Material for the task:
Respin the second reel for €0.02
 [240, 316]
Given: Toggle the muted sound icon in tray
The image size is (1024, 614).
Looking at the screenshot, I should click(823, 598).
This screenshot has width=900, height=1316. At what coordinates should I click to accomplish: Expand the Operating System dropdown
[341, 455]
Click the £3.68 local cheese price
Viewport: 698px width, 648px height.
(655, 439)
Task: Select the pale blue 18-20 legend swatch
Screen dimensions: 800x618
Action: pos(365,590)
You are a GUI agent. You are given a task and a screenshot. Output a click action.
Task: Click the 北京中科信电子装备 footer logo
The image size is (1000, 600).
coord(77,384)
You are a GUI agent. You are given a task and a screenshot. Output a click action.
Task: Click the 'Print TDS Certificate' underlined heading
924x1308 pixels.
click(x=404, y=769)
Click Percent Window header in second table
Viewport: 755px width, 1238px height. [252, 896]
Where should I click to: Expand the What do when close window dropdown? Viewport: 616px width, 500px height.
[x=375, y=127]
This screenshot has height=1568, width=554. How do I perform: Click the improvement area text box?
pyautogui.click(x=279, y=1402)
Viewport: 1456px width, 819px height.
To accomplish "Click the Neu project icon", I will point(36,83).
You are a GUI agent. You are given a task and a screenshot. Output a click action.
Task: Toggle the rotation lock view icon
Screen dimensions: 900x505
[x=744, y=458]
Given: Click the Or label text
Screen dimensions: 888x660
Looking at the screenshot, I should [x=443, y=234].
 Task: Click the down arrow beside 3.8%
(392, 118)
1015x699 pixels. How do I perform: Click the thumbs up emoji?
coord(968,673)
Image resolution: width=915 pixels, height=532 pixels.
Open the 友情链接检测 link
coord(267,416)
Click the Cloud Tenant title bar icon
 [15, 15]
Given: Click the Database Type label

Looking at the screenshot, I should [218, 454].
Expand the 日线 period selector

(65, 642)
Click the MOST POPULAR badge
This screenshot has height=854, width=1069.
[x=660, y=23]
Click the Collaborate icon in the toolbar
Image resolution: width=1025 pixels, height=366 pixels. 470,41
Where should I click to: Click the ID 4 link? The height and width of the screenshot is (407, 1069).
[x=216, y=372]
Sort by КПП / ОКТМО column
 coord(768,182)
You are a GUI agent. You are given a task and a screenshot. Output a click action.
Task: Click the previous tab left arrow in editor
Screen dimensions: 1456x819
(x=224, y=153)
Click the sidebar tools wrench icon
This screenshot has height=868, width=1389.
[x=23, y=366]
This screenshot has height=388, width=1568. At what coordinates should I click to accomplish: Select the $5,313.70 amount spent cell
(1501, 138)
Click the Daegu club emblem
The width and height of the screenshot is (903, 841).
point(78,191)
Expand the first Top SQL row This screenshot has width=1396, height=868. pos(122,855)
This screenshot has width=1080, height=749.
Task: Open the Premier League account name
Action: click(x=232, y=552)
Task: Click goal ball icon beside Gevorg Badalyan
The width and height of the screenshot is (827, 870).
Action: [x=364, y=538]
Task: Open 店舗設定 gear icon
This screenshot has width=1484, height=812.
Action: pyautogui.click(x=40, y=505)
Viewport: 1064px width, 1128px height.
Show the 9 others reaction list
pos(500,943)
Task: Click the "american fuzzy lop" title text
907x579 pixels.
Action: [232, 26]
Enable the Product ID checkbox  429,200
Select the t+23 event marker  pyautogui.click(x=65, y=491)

Aim of the task:
Pick out each line in the entries above that contains the string "point", and copy those lines.

Task output:
To accomplish "Click the Neu project icon", I will point(36,83).
point(78,191)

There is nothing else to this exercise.